→ Data to use
---
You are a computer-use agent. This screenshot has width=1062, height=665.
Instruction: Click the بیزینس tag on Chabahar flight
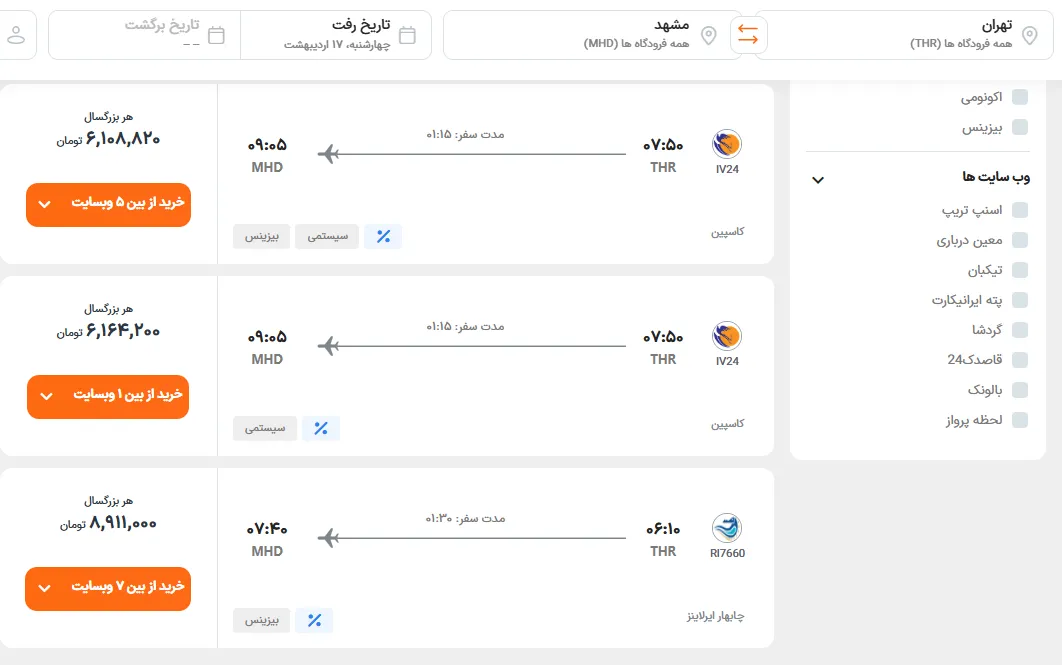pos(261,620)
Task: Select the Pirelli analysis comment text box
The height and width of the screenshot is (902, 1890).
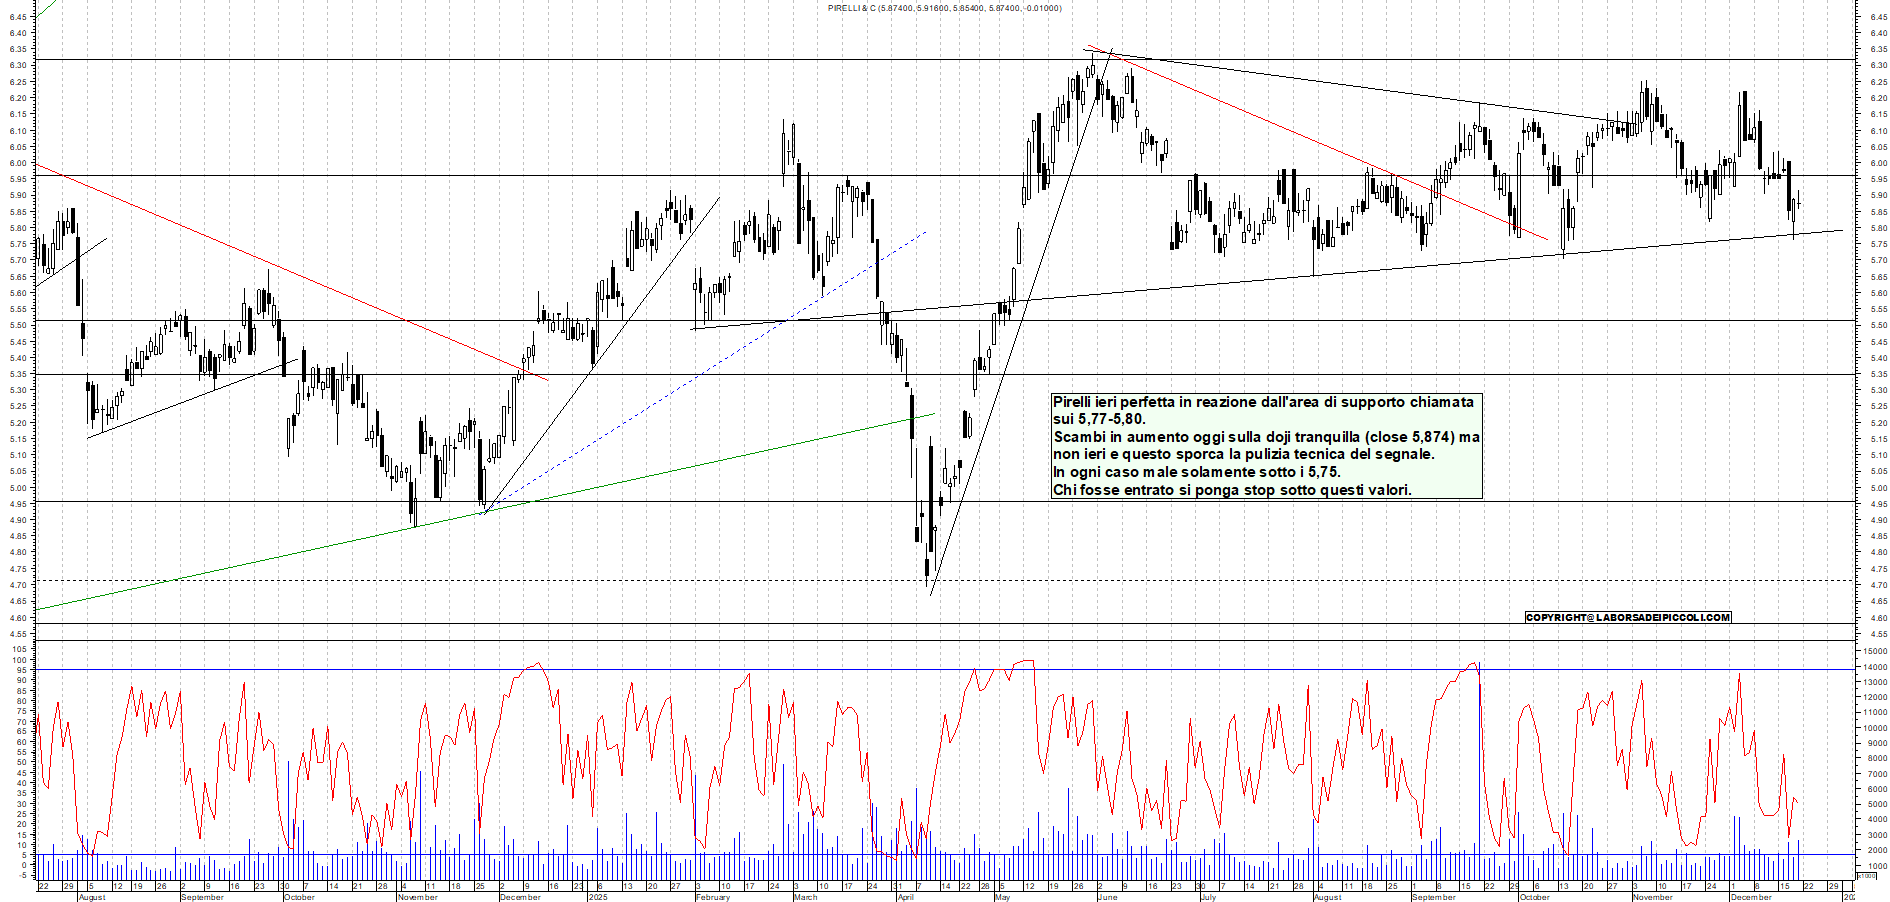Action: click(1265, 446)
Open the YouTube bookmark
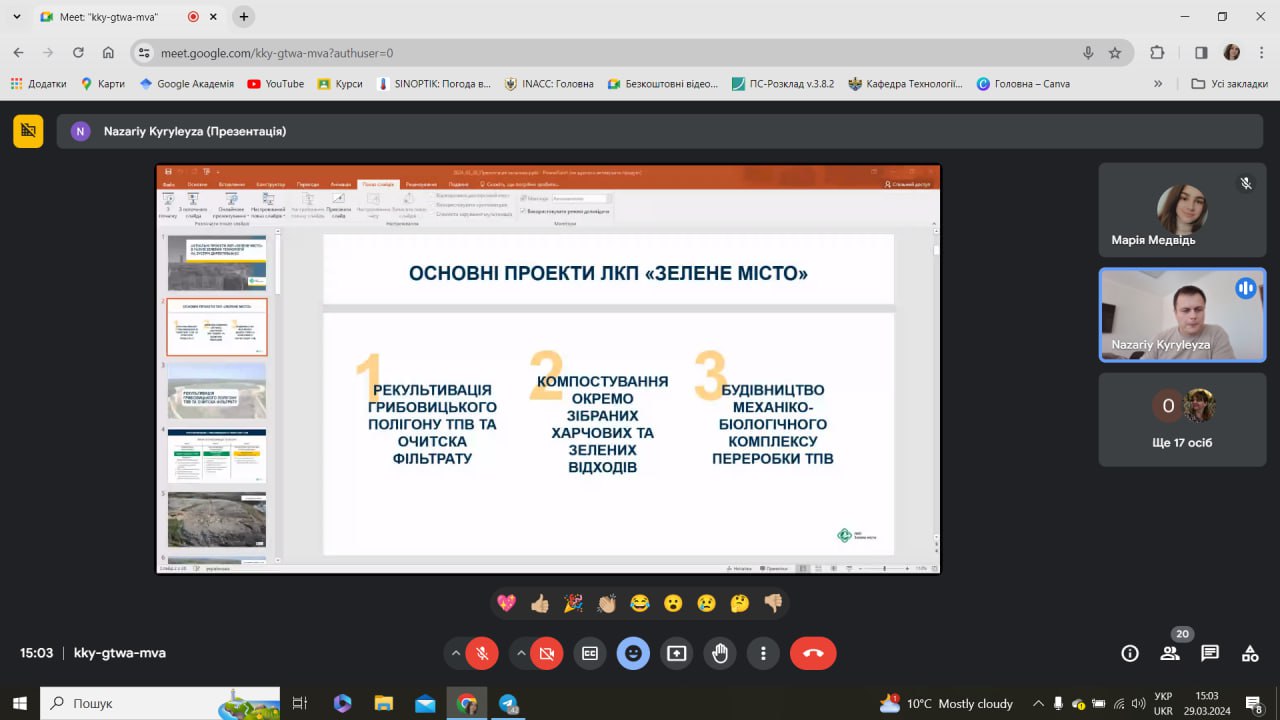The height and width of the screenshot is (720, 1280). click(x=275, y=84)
---
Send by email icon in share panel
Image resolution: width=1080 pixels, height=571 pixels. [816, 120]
---
→ What is needed
Put the material between the line that contains "You are a computer-use" and the line that contains "The height and width of the screenshot is (720, 1280).", inclusive, into a Markdown table with the columns Row and Line, skipping blank lines. Leave the pictures out of the answer.

→ Task solution
| Row | Line |
|---|---|
| 1 | You are a computer-use agent. This screenshot has width=1062, height=665. |
| 2 | Instruction: Click the بیزینس tag on Chabahar flight |
| 3 | pos(261,620) |
| 4 | Task: Select the Pirelli analysis comment text box |
| 5 | The height and width of the screenshot is (902, 1890). |
| 6 | Action: click(1265, 446) |
| 7 | Open the YouTube bookmark |
| 8 | The height and width of the screenshot is (720, 1280). click(x=275, y=84) |